|M.Sc Student||Moshkovich Makarenko Irena|
|Subject||Study of the Physical Feasibility and Stability of the|
Chapman-Jouget Points in a Homogeneous Combustible
|Department||Department of Aerospace Engineering||Supervisors||ASSOCIATE PROF. Beni Cukurel|
|PROF. Eran Sher|
|Full Thesis text - in Hebrew|
The progress of a flame wave in a quiescent flammable homogeneous medium under SSSF conditions may occur in two different discrete regimes; the deflagration (sub-sonic) regime and the detonation (above-sonic) regime. Since the Mallard and LeChateliet experiment in 1886 where a flammable gas/air mixture has been ignited at the open end of a long tube while the propagation of the flame front has been recorded, a large body of experimental observations has been collected during the last century for a number of fuels under a fair range of initial conditions. The two different regimes were clearly noted and many attempts were made to explain and predict them.
When the 3 basic conservation (continuity, momentum and energy) equations with a suitable equation of state are applied to a one-dimensional SSSF flame propagation process in a tube, one may soon realize that one more equation is needed to solve the 5 unknowns (inlet velocity, exit velocity, exit pressure, exit temperature and exit density). The inlet velocity is of particular interest to us since it defines the flame propagation velocity. It was shown by Rankine, Hugoniot and Rayleigh, that the 3 conservation equations may be combined with the equation of state into two simple equations (one quadratic and one linear) that customarily are plotted on a pressure density coordinates. The intersections of these two curves may define the different regimes. The slope of the linear equation (the Rankine-Rayleigh equation) however depends on the flame propagation velocity which is an unknown parameter. Chapman and Jouguet suggested that the two tangent points between these two curves represent the deflagration and the detonation conditions and the two different slopes of the linear equation represent the two propagation velocities. When comparing the results with the experimental observations, it is clear that while the predicted detonation propagation velocity fits well, the predicted deflagration propagation velocity if far higher; about one order of magnitude higher.

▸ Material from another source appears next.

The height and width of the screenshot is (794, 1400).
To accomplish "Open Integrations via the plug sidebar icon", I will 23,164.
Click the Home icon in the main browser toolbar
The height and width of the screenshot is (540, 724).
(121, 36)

The thermal theory of combustion of Semenov and others, suggested that the critical mechanism of a deflagration propagation is the heat conducted from the exothermic front propagating layer to its successive layer. Introduction of the Fourier law to the 3 conservation equations provides the 5th equation that allows a closed solution. It however can be shown that this classic beautiful solution doesn’t conform to the momentum equation. It is true that the pressure difference across the flame front in deflagration regime is very small, but still, violating the momentum equation can hardly be accepted.
In the present work a new approach is suggested to bridge this classic gap. Instead of introducing the Fourier law, we suggest to introduce the Onsager relationship, which accounts for the entropy increase due to the heat transfer process from the front layer to its successive layer. Based on a few logical assumptions, a simplified Onsager relationship has been introduced to the set of the other conservation equations, and a closed solution that definitely conforms also the momentum equation has been obtained. A very good fitting has been obtained between the predicted and the experimentally observed values of the propagation flame deflagration speed.